* Task goal
An exact transcription of the data below is needed.

Top of Information

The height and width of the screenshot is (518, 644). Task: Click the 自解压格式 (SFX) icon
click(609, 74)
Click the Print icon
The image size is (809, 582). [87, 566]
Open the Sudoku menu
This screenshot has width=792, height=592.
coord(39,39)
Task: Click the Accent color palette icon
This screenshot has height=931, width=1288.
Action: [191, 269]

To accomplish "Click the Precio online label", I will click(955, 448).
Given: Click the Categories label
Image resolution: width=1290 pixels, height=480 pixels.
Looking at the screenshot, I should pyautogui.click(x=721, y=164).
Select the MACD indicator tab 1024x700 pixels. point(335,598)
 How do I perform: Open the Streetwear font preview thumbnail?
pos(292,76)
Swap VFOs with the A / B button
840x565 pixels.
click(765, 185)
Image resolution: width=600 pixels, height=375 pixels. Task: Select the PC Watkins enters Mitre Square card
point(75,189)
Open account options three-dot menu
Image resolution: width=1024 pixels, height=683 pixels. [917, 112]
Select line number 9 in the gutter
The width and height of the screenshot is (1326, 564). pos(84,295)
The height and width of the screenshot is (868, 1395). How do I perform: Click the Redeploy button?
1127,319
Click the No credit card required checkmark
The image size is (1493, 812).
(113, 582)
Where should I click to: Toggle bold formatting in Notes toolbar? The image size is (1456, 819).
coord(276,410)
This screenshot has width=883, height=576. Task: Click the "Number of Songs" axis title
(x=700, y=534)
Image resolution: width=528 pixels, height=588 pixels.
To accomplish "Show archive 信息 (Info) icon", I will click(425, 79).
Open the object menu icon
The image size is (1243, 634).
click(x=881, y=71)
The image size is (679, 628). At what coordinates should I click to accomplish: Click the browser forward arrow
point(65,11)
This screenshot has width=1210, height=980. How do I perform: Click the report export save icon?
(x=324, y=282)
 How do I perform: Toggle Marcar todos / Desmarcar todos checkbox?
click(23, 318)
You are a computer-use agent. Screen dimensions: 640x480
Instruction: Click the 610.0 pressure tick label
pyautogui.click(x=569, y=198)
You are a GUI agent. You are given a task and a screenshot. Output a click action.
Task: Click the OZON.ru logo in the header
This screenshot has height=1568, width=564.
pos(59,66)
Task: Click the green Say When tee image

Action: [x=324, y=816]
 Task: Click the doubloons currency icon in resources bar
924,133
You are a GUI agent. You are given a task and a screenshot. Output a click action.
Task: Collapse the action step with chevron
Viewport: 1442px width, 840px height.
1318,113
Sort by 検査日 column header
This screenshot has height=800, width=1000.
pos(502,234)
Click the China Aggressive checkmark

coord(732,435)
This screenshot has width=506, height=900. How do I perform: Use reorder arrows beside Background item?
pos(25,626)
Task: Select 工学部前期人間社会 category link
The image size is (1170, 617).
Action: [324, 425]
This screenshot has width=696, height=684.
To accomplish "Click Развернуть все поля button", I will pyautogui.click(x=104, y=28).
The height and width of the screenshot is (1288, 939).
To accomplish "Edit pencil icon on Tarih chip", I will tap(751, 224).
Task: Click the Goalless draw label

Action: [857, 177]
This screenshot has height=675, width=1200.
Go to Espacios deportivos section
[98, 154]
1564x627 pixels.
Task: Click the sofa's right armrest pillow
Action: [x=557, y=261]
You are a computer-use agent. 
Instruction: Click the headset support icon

Bottom of Information

* Expected answer
The height and width of the screenshot is (518, 644). Task: Click the 自解压格式 (SFX) icon
click(609, 74)
Click the Print icon
The image size is (809, 582). [87, 566]
Open the Sudoku menu
This screenshot has width=792, height=592.
coord(39,39)
Task: Click the Accent color palette icon
This screenshot has height=931, width=1288.
Action: [191, 269]

To accomplish "Click the Precio online label", I will click(955, 448).
Given: Click the Categories label
Image resolution: width=1290 pixels, height=480 pixels.
Looking at the screenshot, I should pyautogui.click(x=721, y=164).
Select the MACD indicator tab 1024x700 pixels. point(335,598)
 How do I perform: Open the Streetwear font preview thumbnail?
pos(292,76)
Swap VFOs with the A / B button
840x565 pixels.
click(765, 185)
Image resolution: width=600 pixels, height=375 pixels. Task: Select the PC Watkins enters Mitre Square card
point(75,189)
Open account options three-dot menu
Image resolution: width=1024 pixels, height=683 pixels. [917, 112]
Select line number 9 in the gutter
The width and height of the screenshot is (1326, 564). pos(84,295)
The height and width of the screenshot is (868, 1395). How do I perform: Click the Redeploy button?
1127,319
Click the No credit card required checkmark
The image size is (1493, 812).
(113, 582)
Where should I click to: Toggle bold formatting in Notes toolbar? The image size is (1456, 819).
coord(276,410)
This screenshot has width=883, height=576. Task: Click the "Number of Songs" axis title
(x=700, y=534)
Image resolution: width=528 pixels, height=588 pixels.
To accomplish "Show archive 信息 (Info) icon", I will click(425, 79).
Open the object menu icon
The image size is (1243, 634).
click(x=881, y=71)
The image size is (679, 628). At what coordinates should I click to accomplish: Click the browser forward arrow
point(65,11)
This screenshot has width=1210, height=980. How do I perform: Click the report export save icon?
(x=324, y=282)
 How do I perform: Toggle Marcar todos / Desmarcar todos checkbox?
click(23, 318)
You are a computer-use agent. Screen dimensions: 640x480
Instruction: Click the 610.0 pressure tick label
pyautogui.click(x=569, y=198)
You are a GUI agent. You are given a task and a screenshot. Output a click action.
Task: Click the OZON.ru logo in the header
This screenshot has height=1568, width=564.
pos(59,66)
Task: Click the green Say When tee image

Action: [x=324, y=816]
 Task: Click the doubloons currency icon in resources bar
924,133
You are a GUI agent. You are given a task and a screenshot. Output a click action.
Task: Collapse the action step with chevron
Viewport: 1442px width, 840px height.
1318,113
Sort by 検査日 column header
This screenshot has height=800, width=1000.
pos(502,234)
Click the China Aggressive checkmark

coord(732,435)
This screenshot has width=506, height=900. How do I perform: Use reorder arrows beside Background item?
pos(25,626)
Task: Select 工学部前期人間社会 category link
The image size is (1170, 617).
Action: [324, 425]
This screenshot has width=696, height=684.
To accomplish "Click Развернуть все поля button", I will pyautogui.click(x=104, y=28).
The height and width of the screenshot is (1288, 939).
To accomplish "Edit pencil icon on Tarih chip", I will tap(751, 224).
Task: Click the Goalless draw label

Action: [857, 177]
This screenshot has height=675, width=1200.
Go to Espacios deportivos section
[98, 154]
1564x627 pixels.
Task: Click the sofa's right armrest pillow
Action: [x=557, y=261]
You are a computer-use agent. 
Instruction: Click the headset support icon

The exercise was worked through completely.